I shook my head as my hands gripped onto his sweater. “I can’t, Levi. I can’t look at you when I tell you this… just let me tell you. If I see your face I won’t be able to get through it.”

Levi didn’t respond immediately, but then he said, “Okay,” and I relaxed as much as possible.

“I know I told you that my mom had a hard life, that she was never given a chance. She was my mom and I loved her with my whole heart. I felt sorry for her every day as she struggled to get through to the next… unless she had her drugs. Until she shot up with heroin… until she forgot.” I inhaled the strong scent of Levi’s spicy scent, taking the strength he gave.

“We were mostly on the streets. We would live in alleyways or doorways, sometimes with some of my mom’s ‘friends’, sometimes on our own. Occasionally we would have an apartment or a room when my mom would hook up with some new dealer or guy, but that never lasted long. All our clothes and worldly possessions in one small bag.”

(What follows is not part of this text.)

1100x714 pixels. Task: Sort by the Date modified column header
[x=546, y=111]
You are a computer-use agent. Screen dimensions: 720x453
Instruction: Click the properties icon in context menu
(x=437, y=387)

Levi’s hand dropped to trace lightly up and down my back. I inhaled deeply. “And that was my life, every week living somewhere new, hiding from the world was the reality of our life. My mom always managed to get us somewhere long enough to have an address and collect her disability, but we never had a home.

“I went to school, I kept my head down and I cared for my mom who, most of the time, didn’t even realize I was there. Until she did, when she would make me feel like the luckiest girl in the world to have a mom like her. My heart ached at how broken she had been made by life. Her parents rejected her, hiding her from their snooty friends. She’d been isolated from receiving life’s tools. In most ways she was the child and I was the adult.”

I cleared my throat when I heard it beginning to break, and Levi’s arm came around my waist. He didn’t pull me close, but I knew he was telling me that he had me… he had me.

“One week at school, I could see a teacher watching me. I never spoke aloud unless I was forced to, so I never asked her what was wrong. I was fourteen, but I had no friends, no one to talk to or get help from. That month my mom was having a really hard time. You see, I washed our clothes, I stole us food… and I measured out her heroin.”

“Damn, Elsie,” Levi hissed.

I froze, knowing how bad that sounded. “She needed it, Levi. She needed it. I could measure it out in quantities I knew should could handle.”

“What happened next?”

I breathed through the gutting pain building inside. I breathed and continued. “The teacher had noticed that I was unwashed. I’d messed up and hadn’t handed in my assignments. We had just been kicked out of another apartment. The teacher informed social services, she’d told them she was worried I was being neglected.” I sucked in a sharp breath. “When they found us, we were in an alleyway, homeless, and I was measuring out my mom’s nightly dose.” I huffed a disbelieving laugh. “She was dazed, in need of her drugs when they took me from her.”